Hoy nos vamos a centrar en una de las facetas más duras de la migración de menores, cuando huyo de guerras, violencia y miseria.
Es muy duro tener que salir de tu casa, de tu tierra, porque cualquier actividad cotidiana pone tu vida en peligro. Te vas con lo puesto, si acaso con algunas posesiones que puedes salvar, a un viaje en muchos casos sin retorno, sin saber a dónde vas ni en qué condiciones viajarás. Mi mayor preocupación es no perderme, no quedarme sin la protección de mi familia, si es que va conmigo. No sé qué ni cuándo voy a comer o beber. No sé si caeré en manos de la trata de menores, si me obligarán a trabajar, a prostituirme, o si venderán mis órganos para trasplantes en el mercado negro.

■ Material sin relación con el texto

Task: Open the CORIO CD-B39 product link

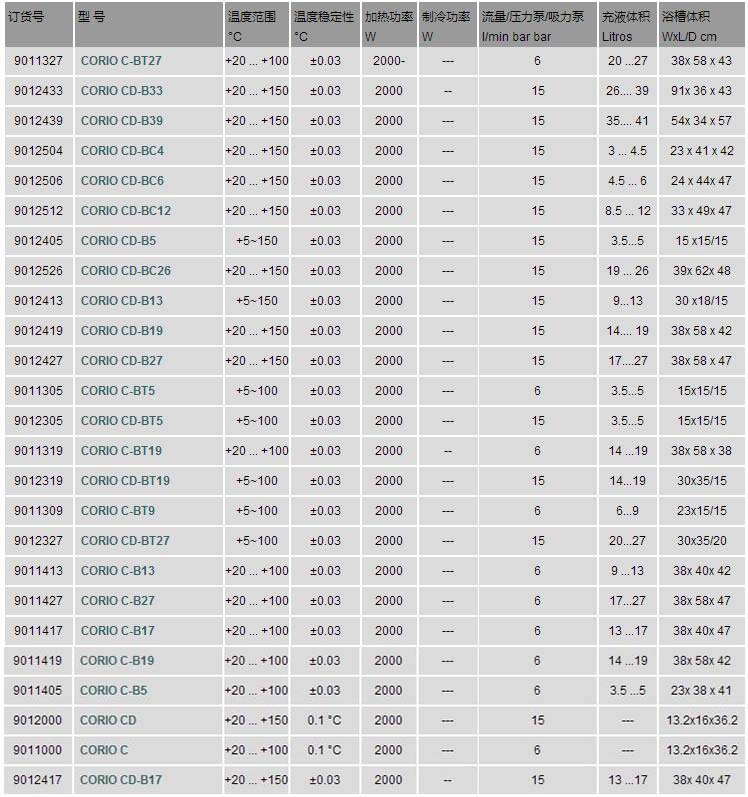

Si consigo llegar a algún campamento, las condiciones higiénicas serán generalmente precarias y la atención sanitaria muy escasa o inexistente. Cualquier enfermedad puede acabar conmigo. Ahora, en invierno, además está el frío y la lluvia que hacen que todo sea mucho más difícil.
Pero no sólo se trata de las duras condiciones físicas, ni del desánimo permanente; tampoco tengo acceso a la educación ni a juegos, tan necesarios para mi formación. Mi infancia ha sido destrozada y mi futuro es tan incierto como difícil mi presente.
Por poner un ejemplo, entre los menores rohingya que están en campamentos de personas refugiadas, más de un 25% sufren desnutrición aguda. Entre los 4 y 18 años, hay 450.000 menores que necesitan servicios de educación. La mayor parte pasará sus años de formación en campamentos temporales. Por otra parte, 822 niños y niñas han llegado sin compañía de personas adultas y casi 15.000 han perdido a su familia directa, por lo que están en mayor peligro de sufrir violencia, abusos y malos tratos.